— Begin Entries —
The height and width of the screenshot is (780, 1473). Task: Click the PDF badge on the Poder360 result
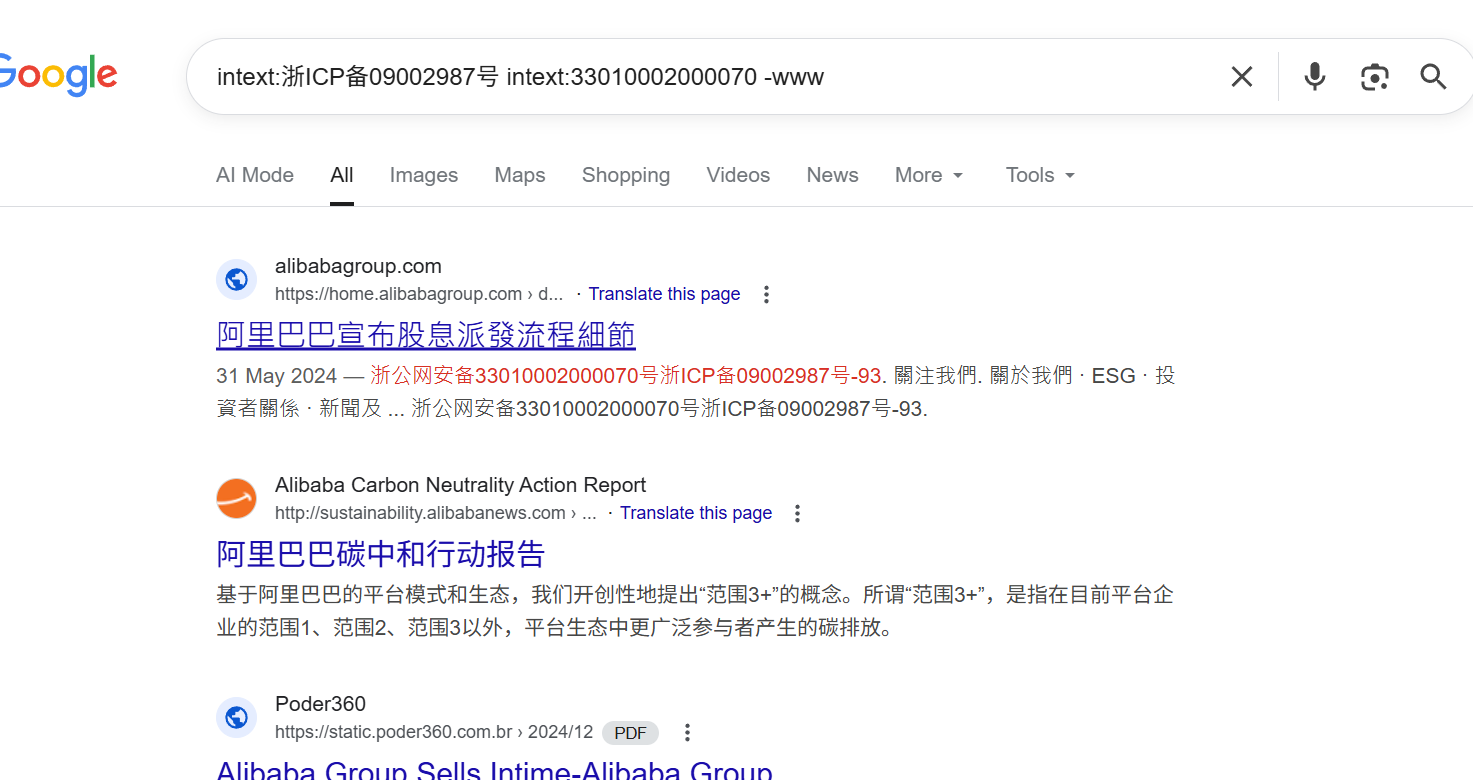[x=630, y=732]
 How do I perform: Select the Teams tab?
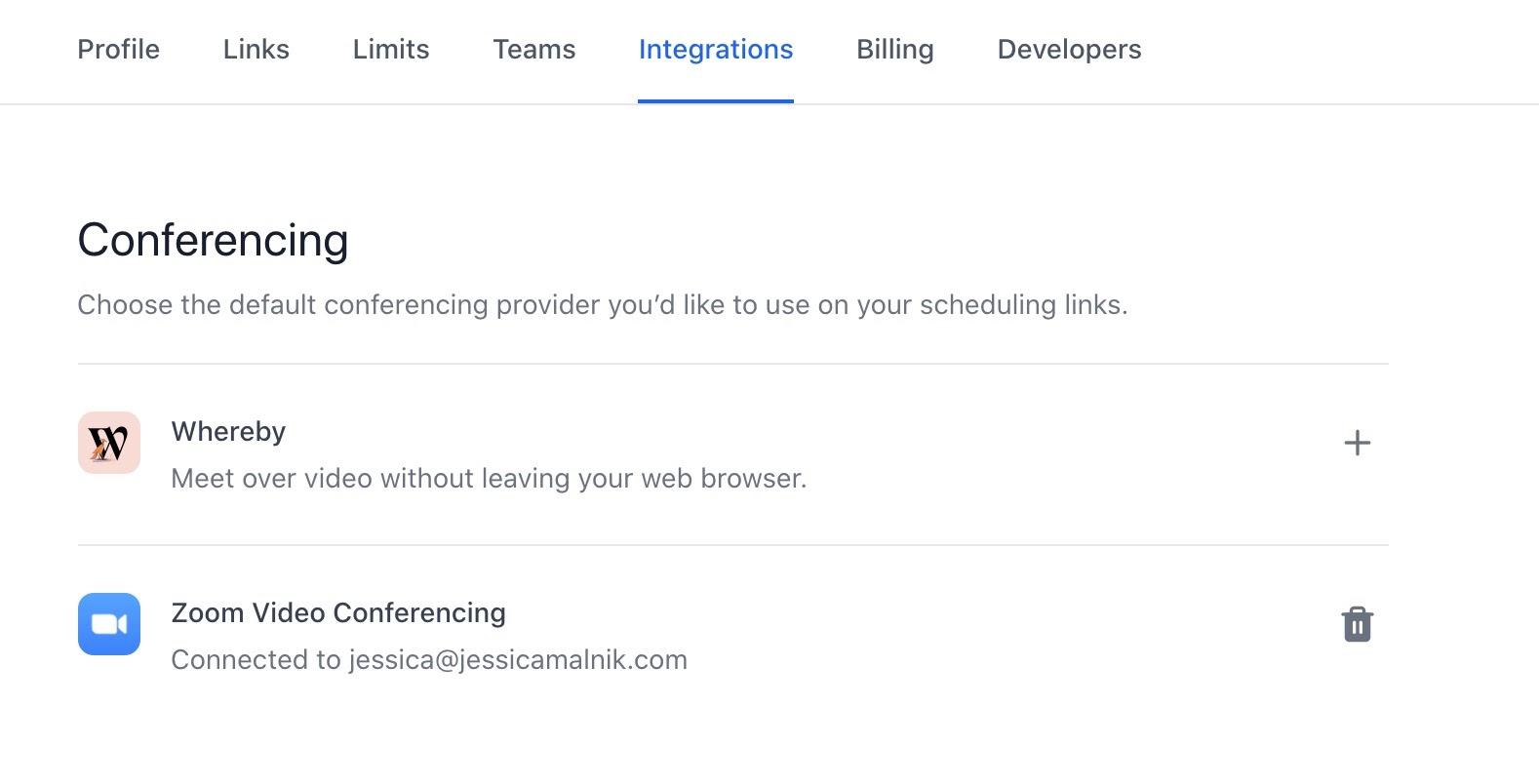pyautogui.click(x=533, y=50)
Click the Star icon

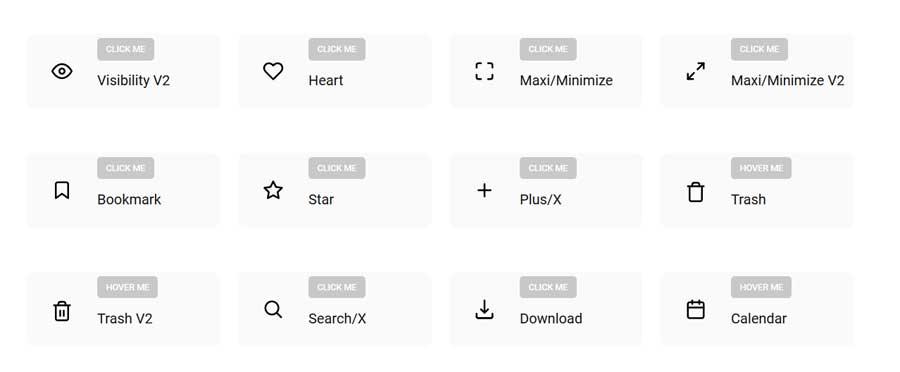273,190
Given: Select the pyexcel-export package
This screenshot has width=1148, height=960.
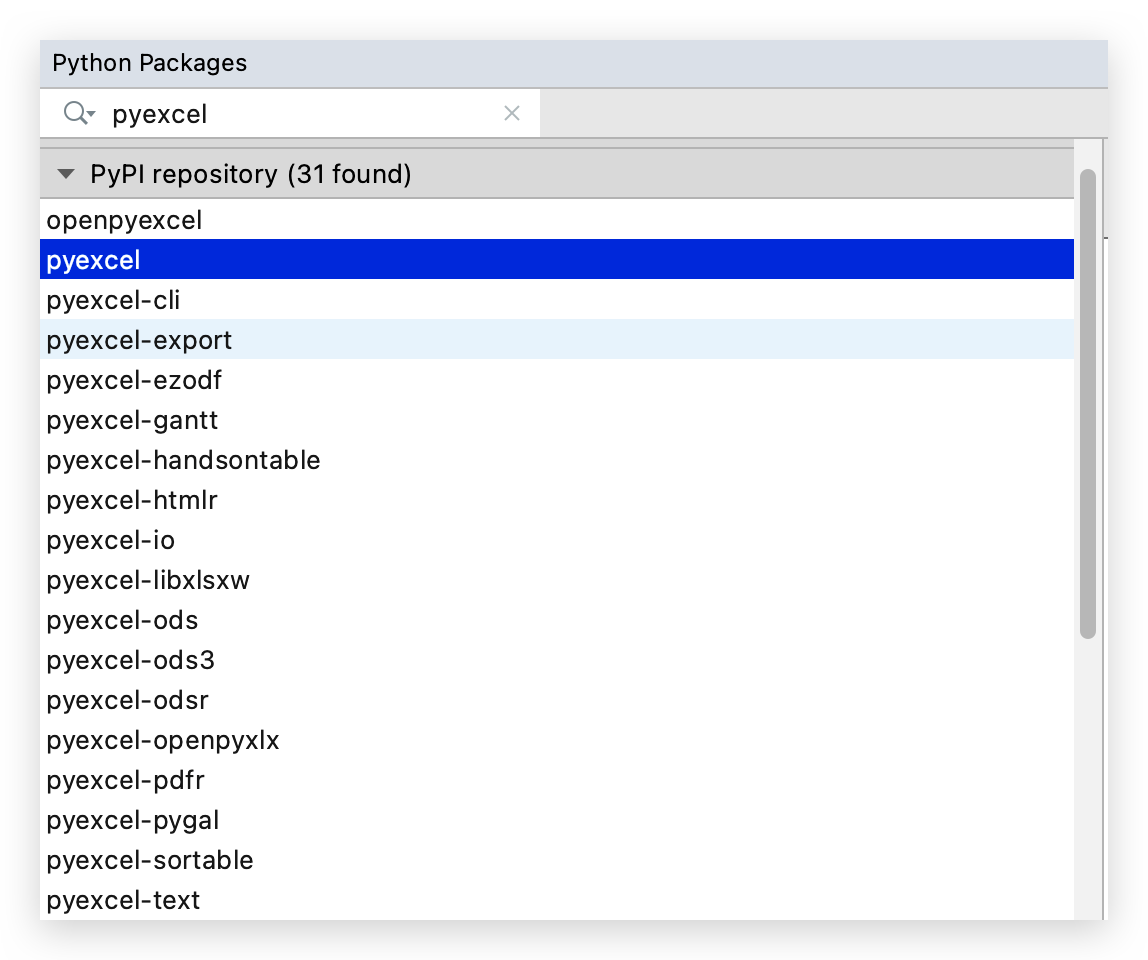Looking at the screenshot, I should click(139, 340).

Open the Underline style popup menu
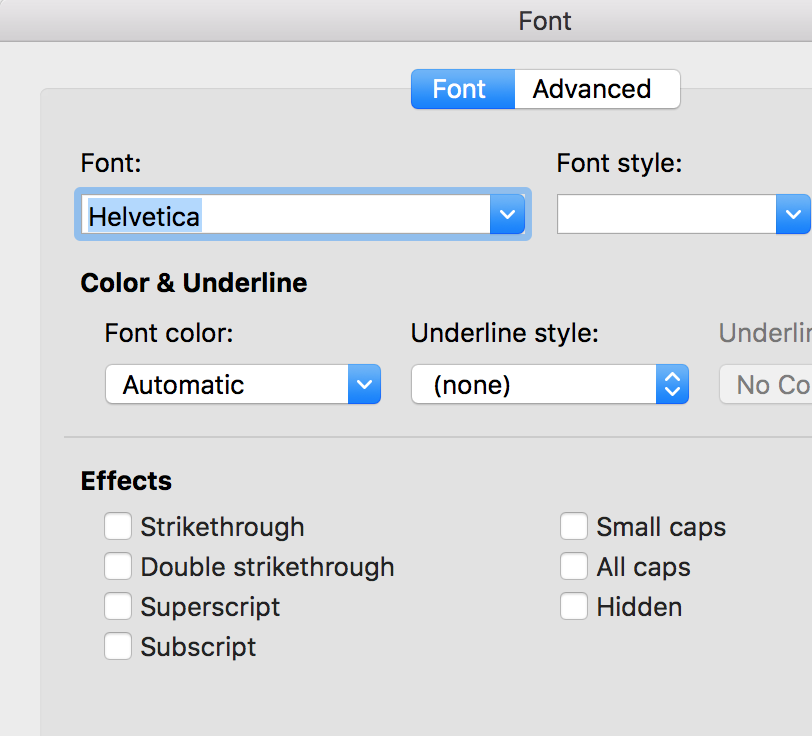[673, 384]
— End Entries —
* Work to do
Convert the material into a Markdown table with the columns Row and Line. Put a row number and one line of the material in each row, and leave out blank lines and the pictures.

* Exercise solution
| Row | Line |
|---|---|
| 1 | The height and width of the screenshot is (780, 1473). Task: Click the PDF badge on the Poder360 result |
| 2 | [x=630, y=732] |
| 3 |  How do I perform: Select the Teams tab? |
| 4 | pyautogui.click(x=533, y=50) |
| 5 | Click the Star icon |
| 6 | 273,190 |
| 7 | Given: Select the pyexcel-export package |
| 8 | This screenshot has width=1148, height=960. |
| 9 | Looking at the screenshot, I should click(139, 340). |
| 10 | Open the Underline style popup menu |
| 11 | [673, 384] |